Task goal: Return every line of the records that includes the string "Given".

Stored records:
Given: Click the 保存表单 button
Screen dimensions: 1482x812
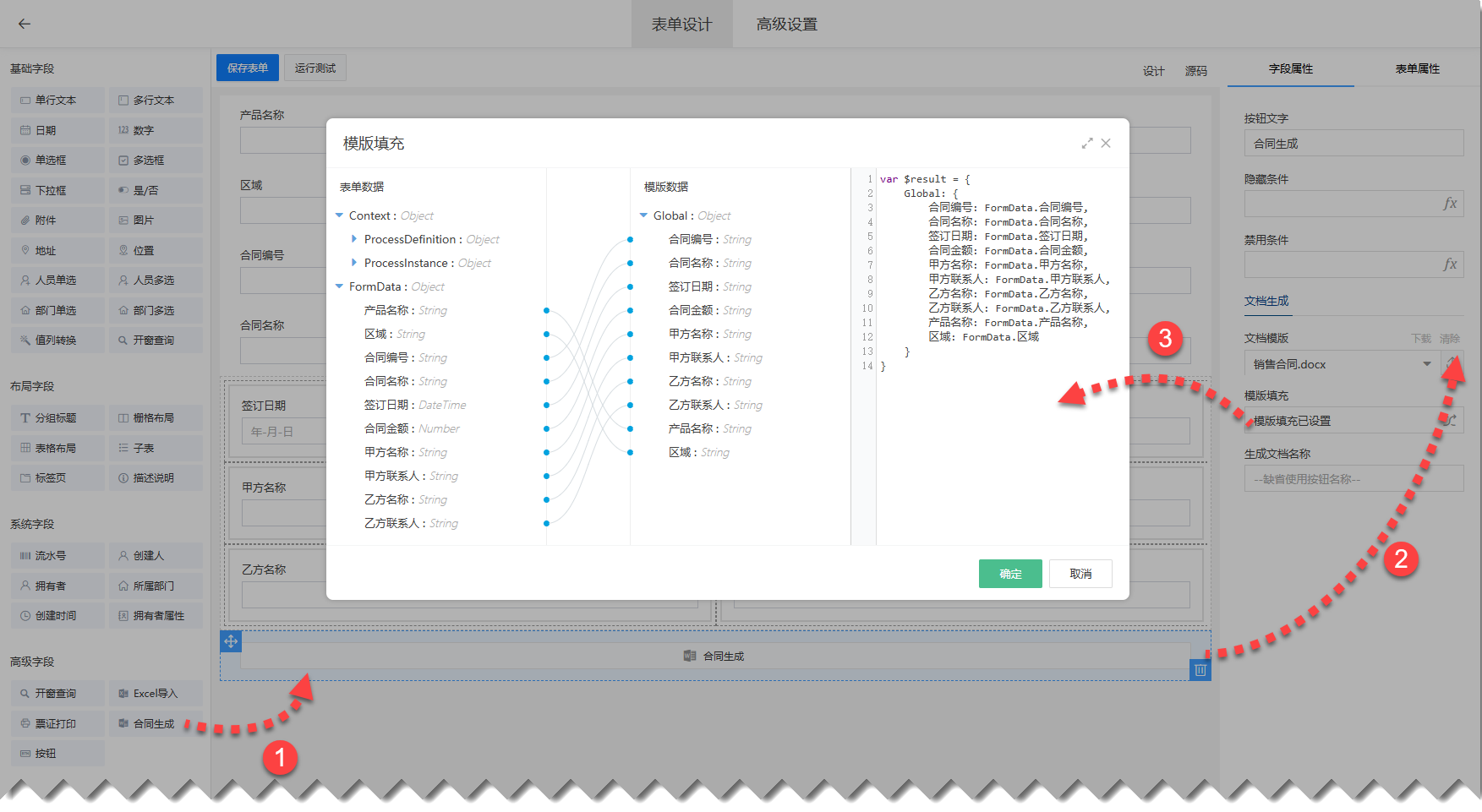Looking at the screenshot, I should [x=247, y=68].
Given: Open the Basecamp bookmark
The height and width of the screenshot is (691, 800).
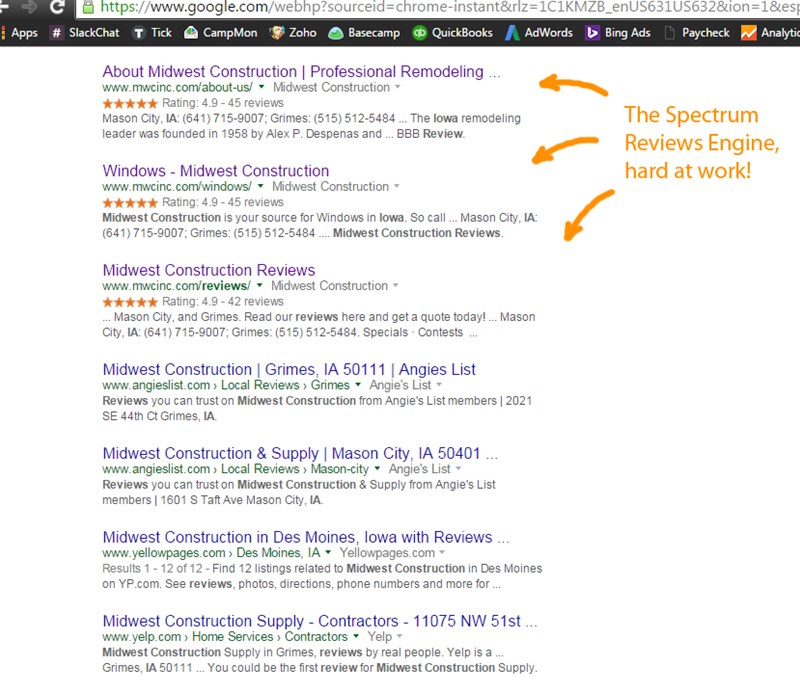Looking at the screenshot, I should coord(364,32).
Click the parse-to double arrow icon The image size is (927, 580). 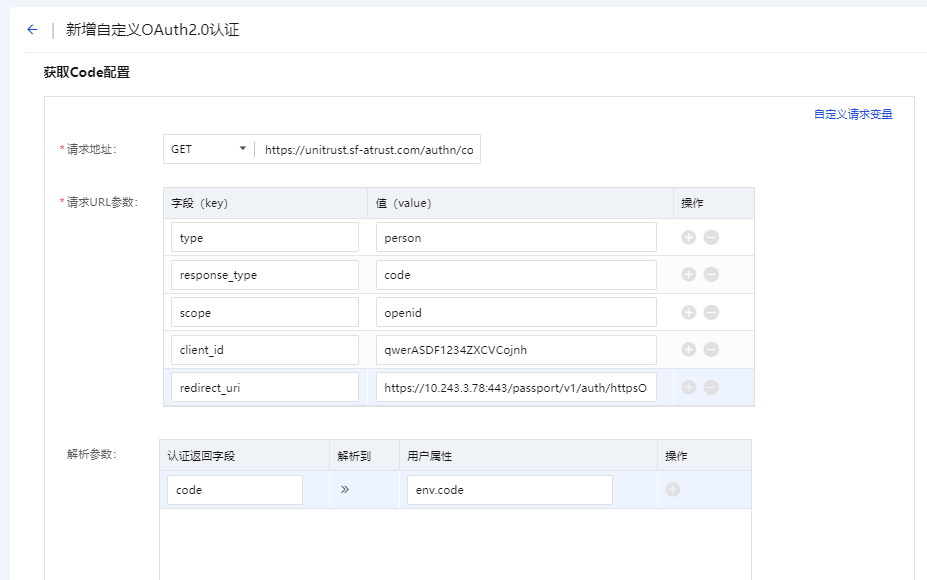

Response for this exercise:
Given: Click the 保存表单 button
Given: Open the Basecamp bookmark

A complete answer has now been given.